When my doctor told me that I was an outlier, I believed her. Several doctors have told me that over the years, but I don’t feel special to be honest. I’ve worked hard for all I’ve got, true. It hasn’t being an easy ride, either. Should I feel proud of my accomplishments? Perhaps. The thing is that I don’t feel proud. More often than not, I feel like a joke.

I feel like someone who’s trying too hard for no other reason other than to prove himself. You know what? That’s as best as I can describe myself. I’m compensating hard for all the things that happened. For all the things I lack, for the things I didn’t have. It is just that, compensating. 

It’s the fear of loosing everything and myself along the way that pushes me to go beyond what I can. It’s the fear of failure that I can’t stand. After failing several times, I had enough of it. Hence, the anxiety grows exponentially when I’m between transitions. I feel miserable and at the same time I try to mask it. It’s a fight that I’m doing alone most of the time. 

Unfortunately, I haven’t made much progress doing my part fighting the stigma towards mental health. With my silence I’ve just add to it at best. And here I am, trying to be open about mental health on this blog. I wish I could talk about this more openly with others.
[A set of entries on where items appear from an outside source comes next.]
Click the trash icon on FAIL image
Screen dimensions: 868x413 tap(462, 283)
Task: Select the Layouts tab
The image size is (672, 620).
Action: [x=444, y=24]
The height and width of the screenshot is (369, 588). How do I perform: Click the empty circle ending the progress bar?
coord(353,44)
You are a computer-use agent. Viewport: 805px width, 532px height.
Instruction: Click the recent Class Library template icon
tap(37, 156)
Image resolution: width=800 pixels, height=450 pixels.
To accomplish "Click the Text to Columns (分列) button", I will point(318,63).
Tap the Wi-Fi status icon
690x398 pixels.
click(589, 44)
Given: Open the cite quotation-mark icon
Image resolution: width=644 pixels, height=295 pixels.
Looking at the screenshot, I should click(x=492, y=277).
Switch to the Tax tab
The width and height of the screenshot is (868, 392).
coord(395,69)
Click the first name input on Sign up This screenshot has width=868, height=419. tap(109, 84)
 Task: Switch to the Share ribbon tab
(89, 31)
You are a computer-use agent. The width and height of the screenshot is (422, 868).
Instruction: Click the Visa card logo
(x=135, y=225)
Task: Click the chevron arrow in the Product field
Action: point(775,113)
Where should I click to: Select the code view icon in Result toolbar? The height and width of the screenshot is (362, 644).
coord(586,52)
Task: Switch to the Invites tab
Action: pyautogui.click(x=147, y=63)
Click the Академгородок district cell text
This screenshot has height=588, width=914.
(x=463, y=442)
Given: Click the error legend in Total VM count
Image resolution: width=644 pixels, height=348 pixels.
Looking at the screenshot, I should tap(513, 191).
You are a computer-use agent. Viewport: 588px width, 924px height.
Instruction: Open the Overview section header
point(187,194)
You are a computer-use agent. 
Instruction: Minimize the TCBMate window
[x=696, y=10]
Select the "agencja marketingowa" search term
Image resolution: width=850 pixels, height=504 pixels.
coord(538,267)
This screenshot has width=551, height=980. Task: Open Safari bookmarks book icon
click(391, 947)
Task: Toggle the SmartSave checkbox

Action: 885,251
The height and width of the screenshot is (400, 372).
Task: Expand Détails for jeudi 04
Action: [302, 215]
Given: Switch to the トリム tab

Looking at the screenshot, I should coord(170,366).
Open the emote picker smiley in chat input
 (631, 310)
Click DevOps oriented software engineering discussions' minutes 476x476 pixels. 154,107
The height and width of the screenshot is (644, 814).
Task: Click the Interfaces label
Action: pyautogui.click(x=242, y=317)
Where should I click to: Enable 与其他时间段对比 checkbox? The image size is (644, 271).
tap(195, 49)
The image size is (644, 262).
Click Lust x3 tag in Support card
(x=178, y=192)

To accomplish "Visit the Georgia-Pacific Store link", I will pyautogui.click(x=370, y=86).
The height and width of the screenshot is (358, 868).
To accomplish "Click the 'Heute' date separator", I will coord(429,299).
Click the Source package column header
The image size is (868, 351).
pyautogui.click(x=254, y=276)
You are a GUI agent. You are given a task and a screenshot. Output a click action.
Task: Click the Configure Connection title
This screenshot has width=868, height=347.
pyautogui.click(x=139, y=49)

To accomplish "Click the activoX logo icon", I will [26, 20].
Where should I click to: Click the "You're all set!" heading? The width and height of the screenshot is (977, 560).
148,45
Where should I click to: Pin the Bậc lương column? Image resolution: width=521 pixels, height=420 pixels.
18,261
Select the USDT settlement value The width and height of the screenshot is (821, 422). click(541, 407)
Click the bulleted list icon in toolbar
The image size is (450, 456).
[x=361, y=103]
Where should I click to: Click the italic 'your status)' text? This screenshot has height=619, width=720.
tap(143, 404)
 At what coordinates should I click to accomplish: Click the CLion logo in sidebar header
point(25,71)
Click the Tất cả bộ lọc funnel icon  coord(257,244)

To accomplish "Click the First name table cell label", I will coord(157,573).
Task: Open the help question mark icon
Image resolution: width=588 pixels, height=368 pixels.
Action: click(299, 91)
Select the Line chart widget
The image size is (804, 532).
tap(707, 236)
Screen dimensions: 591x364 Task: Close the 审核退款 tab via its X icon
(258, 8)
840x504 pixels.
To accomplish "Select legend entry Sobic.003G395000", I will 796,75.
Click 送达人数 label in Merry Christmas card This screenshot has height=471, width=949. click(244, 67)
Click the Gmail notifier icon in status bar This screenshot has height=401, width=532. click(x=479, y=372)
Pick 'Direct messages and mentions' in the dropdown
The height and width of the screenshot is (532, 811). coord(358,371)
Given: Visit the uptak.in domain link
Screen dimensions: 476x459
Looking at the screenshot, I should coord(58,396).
However, most of the times I’ve tried, either the conversation stops, or the people don’t look at me the same way before. That’s a bummer.

I’ll be thinking on ways I can talk about mental health with others. For now, this blog has been an outlet for it. I’ve been following fellow bloggers and there’s so much I can relate to all of them. To all of you that take a minute to read me, I want to say thank you.